→ Required action: The expected output is each line in the data below that includes the string "Viewport".

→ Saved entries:
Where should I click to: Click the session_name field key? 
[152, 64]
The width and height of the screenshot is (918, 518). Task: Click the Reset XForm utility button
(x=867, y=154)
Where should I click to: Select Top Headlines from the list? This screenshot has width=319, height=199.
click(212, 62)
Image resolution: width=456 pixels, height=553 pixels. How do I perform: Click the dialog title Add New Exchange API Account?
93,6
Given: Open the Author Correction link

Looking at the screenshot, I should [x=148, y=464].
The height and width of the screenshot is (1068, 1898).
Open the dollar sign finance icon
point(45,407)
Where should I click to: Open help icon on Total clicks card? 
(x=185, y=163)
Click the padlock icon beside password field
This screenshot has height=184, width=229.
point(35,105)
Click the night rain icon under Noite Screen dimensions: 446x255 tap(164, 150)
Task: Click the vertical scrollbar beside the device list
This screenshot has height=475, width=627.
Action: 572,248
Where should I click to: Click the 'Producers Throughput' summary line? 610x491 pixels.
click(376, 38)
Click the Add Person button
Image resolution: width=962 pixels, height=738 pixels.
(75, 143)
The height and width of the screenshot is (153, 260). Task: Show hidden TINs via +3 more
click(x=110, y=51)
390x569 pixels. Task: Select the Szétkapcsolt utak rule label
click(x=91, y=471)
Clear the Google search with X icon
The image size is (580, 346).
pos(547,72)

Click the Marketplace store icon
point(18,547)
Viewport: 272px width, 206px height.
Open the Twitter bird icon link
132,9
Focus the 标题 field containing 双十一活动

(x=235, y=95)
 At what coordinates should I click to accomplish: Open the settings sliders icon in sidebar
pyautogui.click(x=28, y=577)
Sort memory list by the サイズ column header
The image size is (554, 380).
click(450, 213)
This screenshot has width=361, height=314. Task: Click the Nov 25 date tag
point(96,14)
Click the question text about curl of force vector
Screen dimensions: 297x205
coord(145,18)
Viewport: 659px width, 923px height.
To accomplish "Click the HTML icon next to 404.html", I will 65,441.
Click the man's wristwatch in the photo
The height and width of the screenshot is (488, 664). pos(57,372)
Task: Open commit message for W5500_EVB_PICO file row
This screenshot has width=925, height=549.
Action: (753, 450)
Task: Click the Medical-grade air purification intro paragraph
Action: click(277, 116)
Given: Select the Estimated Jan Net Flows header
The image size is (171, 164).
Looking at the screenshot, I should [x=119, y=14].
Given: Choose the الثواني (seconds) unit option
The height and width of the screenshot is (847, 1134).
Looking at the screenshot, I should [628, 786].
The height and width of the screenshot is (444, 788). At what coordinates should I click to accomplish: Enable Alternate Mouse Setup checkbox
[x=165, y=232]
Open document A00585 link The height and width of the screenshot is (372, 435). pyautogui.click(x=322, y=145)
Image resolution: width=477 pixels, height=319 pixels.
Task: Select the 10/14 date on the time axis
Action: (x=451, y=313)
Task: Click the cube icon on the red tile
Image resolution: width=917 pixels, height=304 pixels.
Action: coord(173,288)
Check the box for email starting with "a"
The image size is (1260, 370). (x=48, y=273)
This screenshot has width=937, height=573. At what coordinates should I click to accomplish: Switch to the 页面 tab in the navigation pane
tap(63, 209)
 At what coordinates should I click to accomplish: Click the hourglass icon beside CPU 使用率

→ Task output:
Viewport: 272px width, 206px height.
Viewport: 659px width, 923px height.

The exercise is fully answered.